I bring a little expertise to the endeavour, being a trained coach. I bring a little life experience from my own Encore Journey of moving from being a Judge to creating life as an artist and writer. But mostly I bring curiosity and a toddler-like instinct to hold up the flowers and the stones and say with fascination Look! Look what I found by the roadside! I am writing this to find out and to make sense of as much as to report. To document as much as to share. To fill my days with the joyous processes of noting, contemplating and writing
This is my journey but I invite you along and welcome your responses and comments. If you are ahead of me, please send sit reps from the viewpoints to me and my readers. If you are behind me, here is my hand, feel free to take it on the stumbly parts of your walk or to shout up that I missed something important and should come back to see what you found.

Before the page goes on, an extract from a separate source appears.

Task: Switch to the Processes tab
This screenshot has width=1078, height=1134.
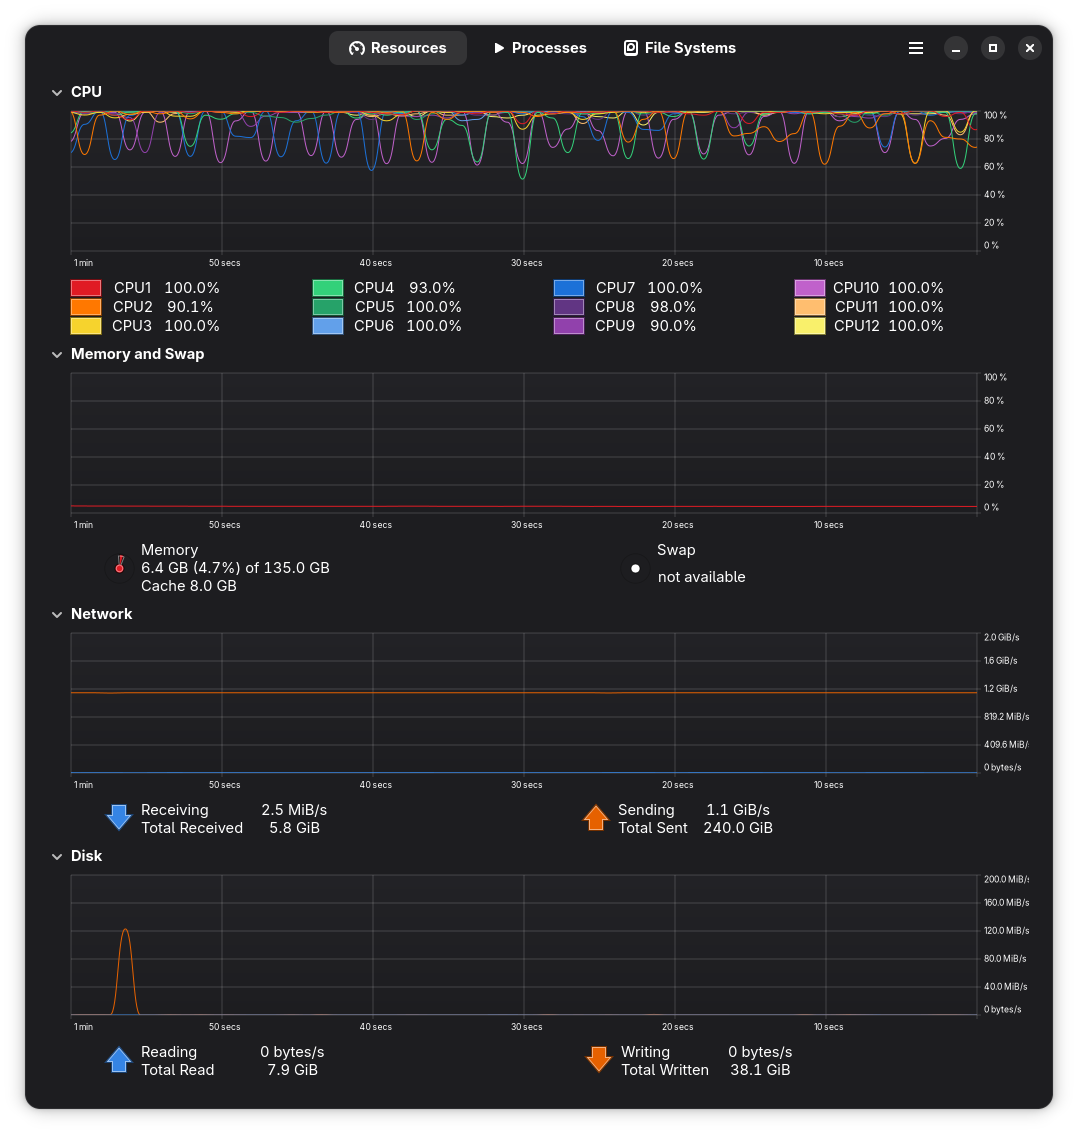Action: (x=539, y=48)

To ponder if you are contemplating a new start:
How far back and how wide out can you trace the origins of your new start?
How impactful might your choice be today be in the future as a link to someone else’s new start?
Creativity tapas: Little things for you to snack on
New things in my life this week:
I have just been to Cornwall where I spent a lot of time recharging by looking at harbours and the sea. I bought this piece of art from John Button from this gallery. He has plenty more if you like this one too!
I was introduced to this musician for the first time when his lovely wife contacted me..
I found this article with many inspiring stories of people doing all manner of new things for the first time after turning sixty.
I joined a new bookclub that supports the charity Shelterbox and am enjoying my first read from author Nicole Dennis-Benn
And finally…a blessing.
Thank you for reading. I value your time.
May you experience today both pools of calm peaceful moments and waves of change and challenge. May you sail forth in adventure on a running tide of excitement and return home on the slack tide with your catches to contemplate and find your rest.
Shalom,
Helen
Shalom yourself. Resonated in all sorts of ways you already know x
Here’s to your new beginning on Substack! Your recent post on Instagram about carrying perfection from other parts of our lives into the studio resonated! I hadn’t considered the negative effects of bringing my legal training into my artwork. One more bit to chip away! Thanks for shining a light on this.